Here’s looking at you, on-screen representation and easter eggs

In this installment of What we're watching we cover Bogart, Legion, and Grace and Frankie.

Andrew: While I love “spectacle” movies, there is always a time for movies that study the human condition. And the human condition can be a damned dark place. Double-dealers. Hit men. Femme fatales. Con men. Thievery. Blackmail. Obsession. Sex. Murder. Desperation. Mayhem. Duplicities. Greed. Cynicism. Anti-heroes. Which brings me to Humphrey Bogart and noir.

Bogart’s got staying power. He’s listed #1 as AFI’s “Greatest American Film Icons” and is in four of AFI’s “Top 100 Movies.” And Casablanca is still listed as the number one movie love story of all time. Take THAT Titanic!

But if you are talking noir and Bogart, at the top of the list are The Maltese Falcon and The Big Sleep. Both are on various “Best of” lists, and for good reason. However, there is one movie overlooked: In a Lonely Place. In my opinion it’s possibly Bogart’s best performance, when he wasn’t working with Bacall, that is. It’s a great thrill ride, with a super twist ending. I cannot recommend it more highly. Heck, they made it part of the Criterion Collection. (Careful – Spoilers!) So Bogie, wherever you are, “Here’s looking at you kid.”

Adam: I am posting on Legion again. Why? – because it is DAMN GOOD! If you are a Marvel person at all, the working of the easter eggs into the script, however subtly, is brilliant. If you love the fact that Sydney Barrett is accompanied by Pink Floyd during parts of the last episodes of the season, then you and me are instant friends. The visuals, the soundscapes, the way the show is shot and developed all leads to something that the fan or the new watcher will appreciate, work through, and appreciate in how it moves the story along.

The last two episodes of the 8-episode season (which makes me sad) delivers on each nod and nuance that was offered throughout the run. Not only that, but the narrative arc becomes even more complex and, as with the whole of the series (and really the book run as well), we start to truly question this whole mutant thing … what IS a mutant, really? In the MCU space, why are they hunted? What are the implications when you are no longer the top of the chain? Particularly the exchange between the two sides during Chapter 8 … and the last lines delivered by those characters … are telling … and seem to point towards the complications of the human condition.

So. Damn. Good.

Art: Representation is a complicated topic for academics. For instance, we can put people of color, or women, or <insert marginalized group here> on screen, but is really enough if we fail to give them any complexity or depth? Representation is both who we see on our screens and how they are depicted. For this reason, I would like to talk about the vibrant stories of Grace and Frankie.

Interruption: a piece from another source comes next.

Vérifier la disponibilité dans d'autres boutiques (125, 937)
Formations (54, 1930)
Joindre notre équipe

As Alix can attest, I believe I end every episode of this program by stating that “you could put Lily Tomlin and Jane Fonda in just about anything and I would watch it.”

(Alix: Yes, yes he does.)

So, I was predisposed to love Grace and Frankie. However, watching this program really cemented for me the wise words of Dr. Tony Adams ( about queer texts:

“Queer texts can subvert, spoil, and promote transgressive ways to talk about culturally prevalent, false and insidious beliefs, practices, and expectations, especially those tied to same-sex attraction, heterosexuality, sexual desire, reproduction, kinship, and family. Queer texts can acknowledge, reclaim, and celebrate affects commonly perceived to be peculiar, inappropriate, incoherent, or disgusting, and, in so doing, curb the shame associated with these affects. Queer texts can also offer innovative ideas about intimacy, relationships, and the future.” – Tony Adams excerpt from Communication Perspectives on Popular Culture. 

 While not perfect (the politics of class and wealth are hard to avoid), Grace and Frankie complicates all of these issues in sometimes overt and other times really subtle ways. Questions such as: What is love? What does family mean? Can friendship be enough? What does it mean to get old? Are just some of the issues that play out on screen. I think Dr. Adams would like Grace and Frankie and I would sure like to talk to him about it.